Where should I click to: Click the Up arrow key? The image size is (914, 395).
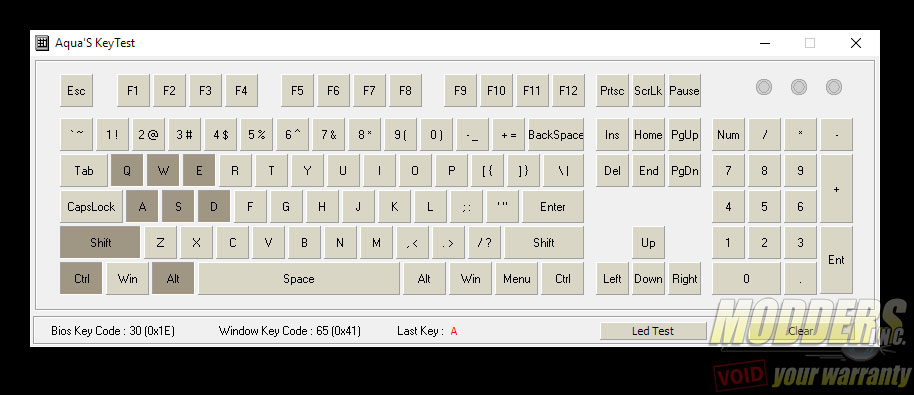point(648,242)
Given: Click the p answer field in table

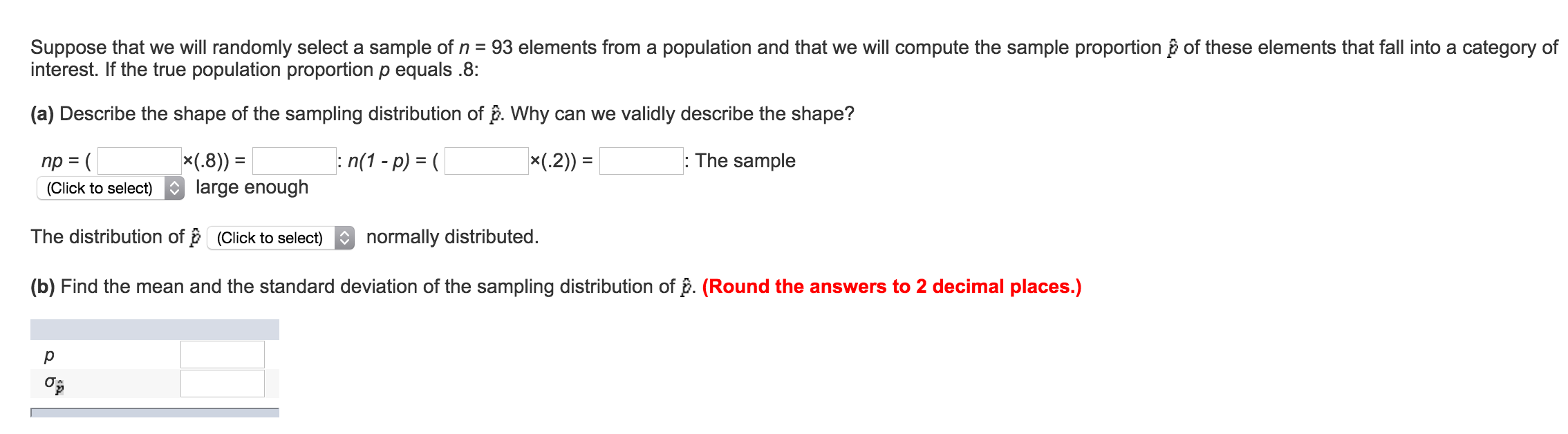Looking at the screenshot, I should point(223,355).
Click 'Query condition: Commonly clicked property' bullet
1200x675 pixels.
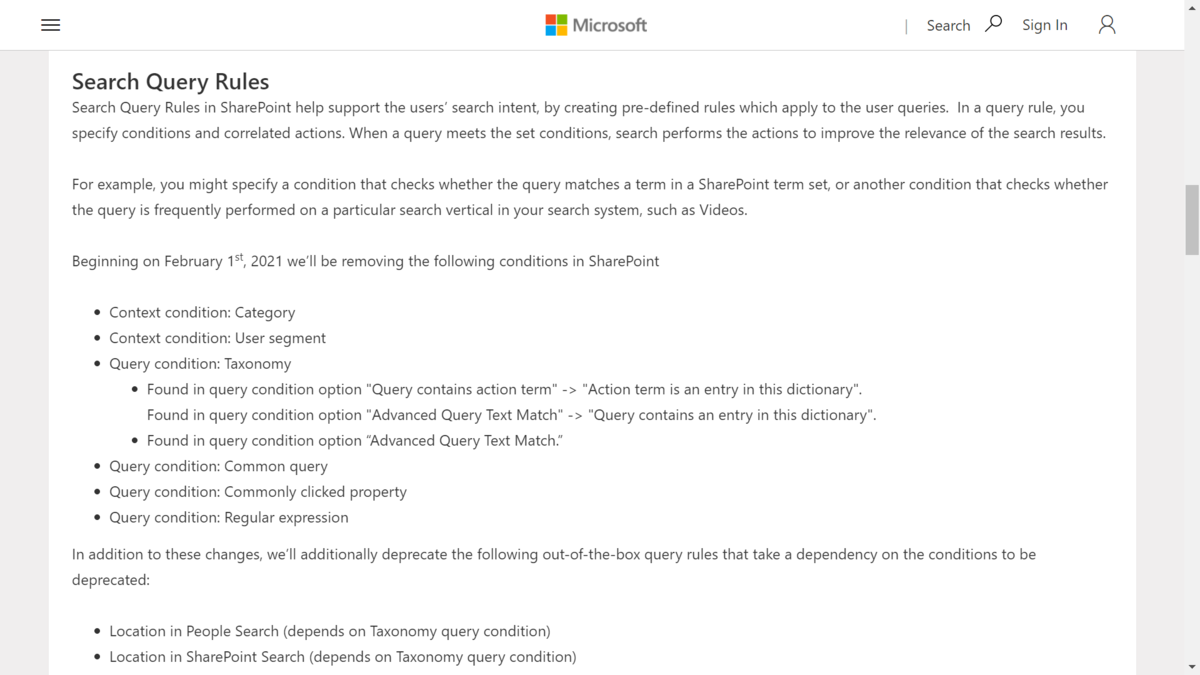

※

◆ Exercise task
Copy out every line of the material above word for word, leaving out the pictures.

◆ Response
Where should I click to: Click the Up arrow key? The image size is (914, 395).
point(648,242)
Given: Click the p answer field in table

Looking at the screenshot, I should point(223,355).
Click 'Query condition: Commonly clicked property' bullet
1200x675 pixels.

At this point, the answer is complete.